April 2026 — one week of intensive AI-assisted work, one surprising bill, and one decision to do something about it

The Claude.ai usage screen showed €169.51 spent in a single week. That number included €23 for a Pro subscription and four separate top-ups of €50 each in “extra usage.” One hundred and sixty-nine euros. In seven days. On a chat interface.

To be clear: that money went on a week of intensive AI-assisted development work — cluster setup, debugging, architecture sessions, writing. Not on building the thing described in this post. The LiteLLM setup described here costs a fraction of that per day to run. But the bill is what made the question impossible to ignore: if you are spending this much on one model via one interface, is that actually the right shape for this kind of work?

The honest reaction to the bill: not regret, exactly. The week was productive and the AI assistance was genuinely useful. More like the feeling of looking at a café receipt and realising you went back four times in one afternoon. You enjoyed each visit. The total is still a bit embarrassing.

The rational response: build something smarter.

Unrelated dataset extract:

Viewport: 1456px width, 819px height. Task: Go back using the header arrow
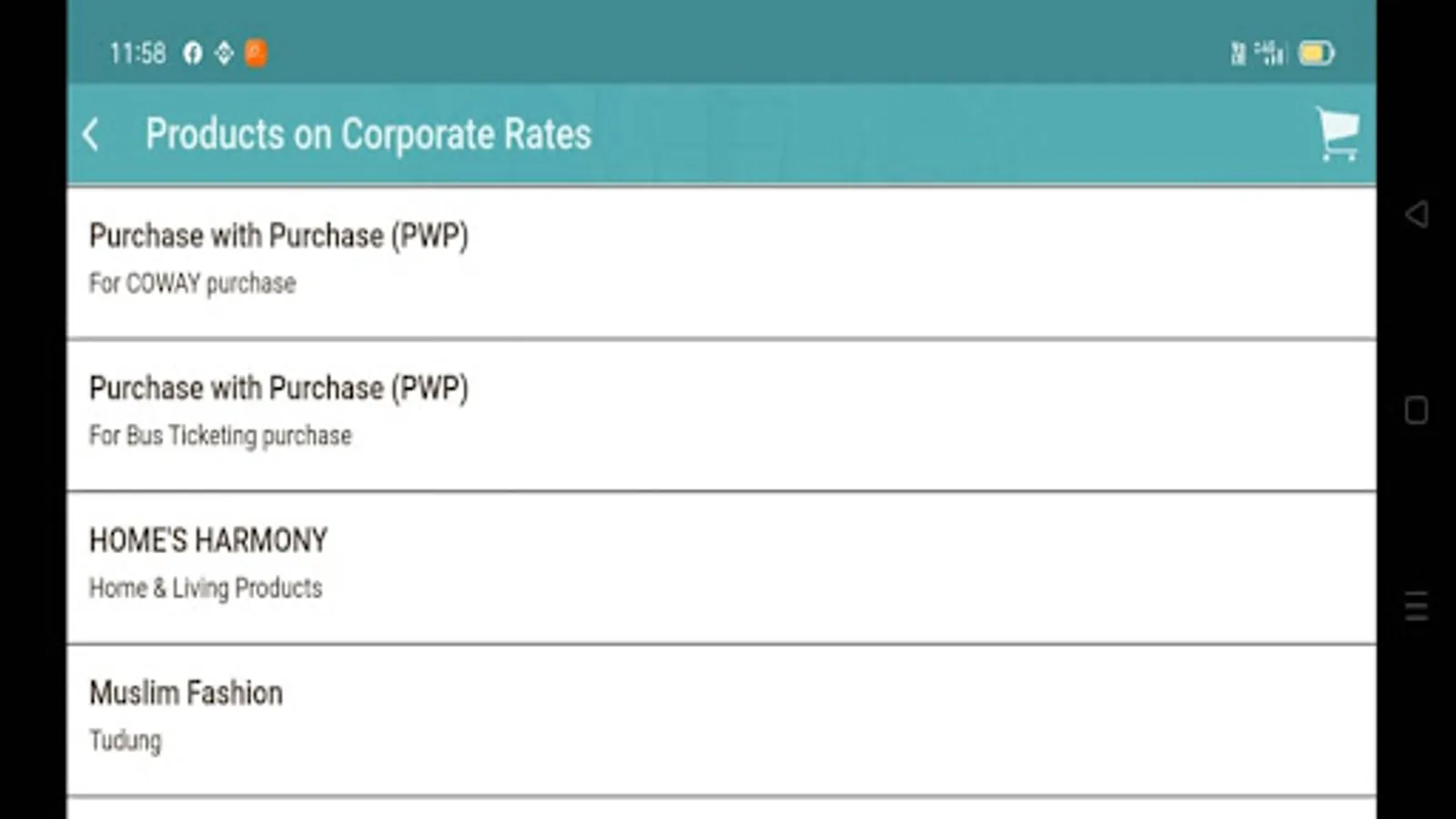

This is the story of setting up a tiered model ladder behind a LiteLLM proxy, deployed on my home Kubernetes cluster, and then using it to orchestrate a headless Claude instance to research observability for four self-hosted applications. It took longer than expected. Nothing worked first time. The results were interesting.


The idea: a ladder, not a fire hose

The standard pattern for AI-assisted development is: pick one model, throw everything at it. Sonnet for everything. GPT-4o for everything. Whatever is newest and fastest.

The waste in this approach is not obvious until you look at what most requests actually are: “rename this variable,” “write the boilerplate for a new HelmRelease,” “summarise this log output.” Tasks where a free tier model would do the job perfectly well.

The escalation ladder concept fixes this by routing requests to the cheapest model that can handle the task, and only escalating when the cheaper option genuinely fails:

T0 FREE   Gemini 2.5 Flash      — boilerplate, HTML, scaffolding
T1 FREE   Ollama local           — YAML, HelmRelease, Kustomize (qwen2.5-coder:14b)
T2 FREE   OpenRouter free tier   — code review, debugging (gemma-3-27b:free)
T3 PAID   DeepSeek V3/R1         — complex code, architecture, hard reasoning
T4 PAID   OpenRouter paid OSS    — larger context, paid alternatives
T5 PAID   Anthropic Sonnet       — complex multi-step tasks, coordination
T6 PAID   Anthropic Opus         — architecture decisions, hardest reasoning

Each tier is progressively more expensive and (roughly) more capable. The cheapest model that can do the job wins. You only pay for Sonnet when the task actually needs it.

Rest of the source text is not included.